En junio pasado, la Liga Profesional, o sea la AFA, había votado suprimir un descenso en pleno desarrollo del campeonato. Una Liga XXL con 28 clubes que sus cráneos revindican por dudosas cuestiones de rentabilidad y competitividad. Con descensos por promedio y por tabla general, un mix insostenible que invita a pensar si en el futuro los torneos definirán a su ganador de la misma manera. Todo es posible en aquello que Dante Panzeri definía como el “círculo más multitudinario y obsceno”. Un fútbol que hace más de medio siglo ya insinuaba algunos vicios de los que se perciben hoy con nitidez.

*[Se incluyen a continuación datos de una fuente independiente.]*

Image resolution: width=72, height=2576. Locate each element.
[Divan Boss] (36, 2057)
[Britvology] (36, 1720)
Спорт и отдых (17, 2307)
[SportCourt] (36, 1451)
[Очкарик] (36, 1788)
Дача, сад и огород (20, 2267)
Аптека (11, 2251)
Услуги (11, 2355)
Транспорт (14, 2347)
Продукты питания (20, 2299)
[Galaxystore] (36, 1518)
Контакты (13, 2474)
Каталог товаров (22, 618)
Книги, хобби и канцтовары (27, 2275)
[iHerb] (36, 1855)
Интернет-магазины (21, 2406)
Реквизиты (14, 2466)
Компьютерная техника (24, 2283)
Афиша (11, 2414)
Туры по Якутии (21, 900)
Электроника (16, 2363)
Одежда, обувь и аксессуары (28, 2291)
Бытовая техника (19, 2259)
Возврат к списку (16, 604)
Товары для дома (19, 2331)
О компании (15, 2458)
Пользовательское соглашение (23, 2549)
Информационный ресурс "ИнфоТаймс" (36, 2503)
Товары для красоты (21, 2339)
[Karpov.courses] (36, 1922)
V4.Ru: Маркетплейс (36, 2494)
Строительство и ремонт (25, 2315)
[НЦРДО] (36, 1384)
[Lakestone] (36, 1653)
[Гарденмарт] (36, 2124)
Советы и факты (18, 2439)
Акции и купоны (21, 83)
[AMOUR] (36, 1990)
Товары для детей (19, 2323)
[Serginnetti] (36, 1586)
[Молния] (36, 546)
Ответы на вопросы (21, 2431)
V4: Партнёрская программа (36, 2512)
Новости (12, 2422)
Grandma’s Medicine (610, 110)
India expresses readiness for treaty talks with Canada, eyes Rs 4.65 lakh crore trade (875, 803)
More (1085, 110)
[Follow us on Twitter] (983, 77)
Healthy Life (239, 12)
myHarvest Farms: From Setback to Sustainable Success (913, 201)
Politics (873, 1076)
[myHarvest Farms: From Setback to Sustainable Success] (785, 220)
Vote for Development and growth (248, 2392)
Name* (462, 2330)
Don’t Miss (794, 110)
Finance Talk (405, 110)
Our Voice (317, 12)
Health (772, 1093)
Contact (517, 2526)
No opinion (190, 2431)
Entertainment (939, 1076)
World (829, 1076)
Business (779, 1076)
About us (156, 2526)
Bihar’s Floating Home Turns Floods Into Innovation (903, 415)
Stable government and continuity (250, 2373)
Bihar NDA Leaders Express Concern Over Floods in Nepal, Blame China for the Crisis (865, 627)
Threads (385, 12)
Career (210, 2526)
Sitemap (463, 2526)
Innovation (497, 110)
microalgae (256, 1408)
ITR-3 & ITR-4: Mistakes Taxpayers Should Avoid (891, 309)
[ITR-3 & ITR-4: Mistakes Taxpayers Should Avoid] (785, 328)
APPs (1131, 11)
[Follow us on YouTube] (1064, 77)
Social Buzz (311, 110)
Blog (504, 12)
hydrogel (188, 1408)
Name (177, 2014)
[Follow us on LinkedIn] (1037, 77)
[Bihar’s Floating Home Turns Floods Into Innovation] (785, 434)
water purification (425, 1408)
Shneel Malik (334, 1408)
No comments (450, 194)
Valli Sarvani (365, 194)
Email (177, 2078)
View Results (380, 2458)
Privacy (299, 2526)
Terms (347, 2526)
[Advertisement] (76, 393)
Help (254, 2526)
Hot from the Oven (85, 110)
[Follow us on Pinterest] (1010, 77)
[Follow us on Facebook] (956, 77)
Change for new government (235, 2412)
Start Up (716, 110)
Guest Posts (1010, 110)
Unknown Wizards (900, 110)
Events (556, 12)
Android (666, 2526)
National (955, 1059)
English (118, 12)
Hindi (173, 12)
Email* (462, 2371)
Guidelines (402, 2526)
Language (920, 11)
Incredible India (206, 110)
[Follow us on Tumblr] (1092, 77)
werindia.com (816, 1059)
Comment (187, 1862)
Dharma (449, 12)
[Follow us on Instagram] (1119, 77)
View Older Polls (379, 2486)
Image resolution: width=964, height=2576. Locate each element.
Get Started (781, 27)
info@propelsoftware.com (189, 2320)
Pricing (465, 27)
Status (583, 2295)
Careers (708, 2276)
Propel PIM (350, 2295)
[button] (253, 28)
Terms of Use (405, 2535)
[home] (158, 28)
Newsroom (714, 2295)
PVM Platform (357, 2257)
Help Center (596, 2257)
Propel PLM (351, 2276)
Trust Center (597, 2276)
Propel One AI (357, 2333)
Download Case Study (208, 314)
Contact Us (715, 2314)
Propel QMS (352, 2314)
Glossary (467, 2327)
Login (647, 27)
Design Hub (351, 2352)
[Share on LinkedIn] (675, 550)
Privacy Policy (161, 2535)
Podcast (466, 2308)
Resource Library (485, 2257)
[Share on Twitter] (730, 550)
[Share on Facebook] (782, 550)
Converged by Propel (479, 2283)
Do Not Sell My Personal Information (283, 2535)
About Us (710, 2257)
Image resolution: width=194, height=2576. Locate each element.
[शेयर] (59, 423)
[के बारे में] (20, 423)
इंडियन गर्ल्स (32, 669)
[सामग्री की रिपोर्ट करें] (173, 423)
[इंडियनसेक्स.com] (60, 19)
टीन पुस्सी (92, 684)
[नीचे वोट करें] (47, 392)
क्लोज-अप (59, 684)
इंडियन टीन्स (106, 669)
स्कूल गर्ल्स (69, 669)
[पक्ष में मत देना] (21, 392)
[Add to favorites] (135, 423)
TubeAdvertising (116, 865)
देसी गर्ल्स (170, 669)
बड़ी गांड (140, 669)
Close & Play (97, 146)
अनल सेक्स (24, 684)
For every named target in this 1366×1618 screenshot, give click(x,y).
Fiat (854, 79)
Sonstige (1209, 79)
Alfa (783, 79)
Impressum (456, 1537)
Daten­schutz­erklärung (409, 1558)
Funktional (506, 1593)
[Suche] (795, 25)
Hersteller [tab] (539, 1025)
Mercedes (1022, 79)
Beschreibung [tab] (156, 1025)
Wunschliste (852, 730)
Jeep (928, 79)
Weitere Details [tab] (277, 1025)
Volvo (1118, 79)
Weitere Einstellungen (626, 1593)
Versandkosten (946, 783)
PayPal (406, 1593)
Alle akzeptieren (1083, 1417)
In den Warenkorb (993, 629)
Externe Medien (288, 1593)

En ese panorama macro, River salió campeón de manera anticipada, previsible, porque sacó una distancia sobre el resto que sostuvo en una propuesta audaz, ofensiva, voraz en la recuperación de la pelota y en el porcentaje de tiempo abrumador que le tocó manejar su posesión. Pero el mejor equipo, una continuidad en la idea de Marcelo Gallardo a Martín Demichelis, un puente de estilos con jugadores que supieron interpretar una forma de jugar, no pudo festejar alzando la Copa de la Liga. Por una cuestión reglamentaria -informó la organización del torneo- y “como se hace habitualmente, la coronación oficial de la Liga Profesional de Fútbol se realizará en la última fecha que el equipo campeón juegue como local en su estadio”. O sea, dos semanas después.
Fue otro desfasaje más de un fútbol cascoteado por su misma dirigencia que vive atrapada en un frasco.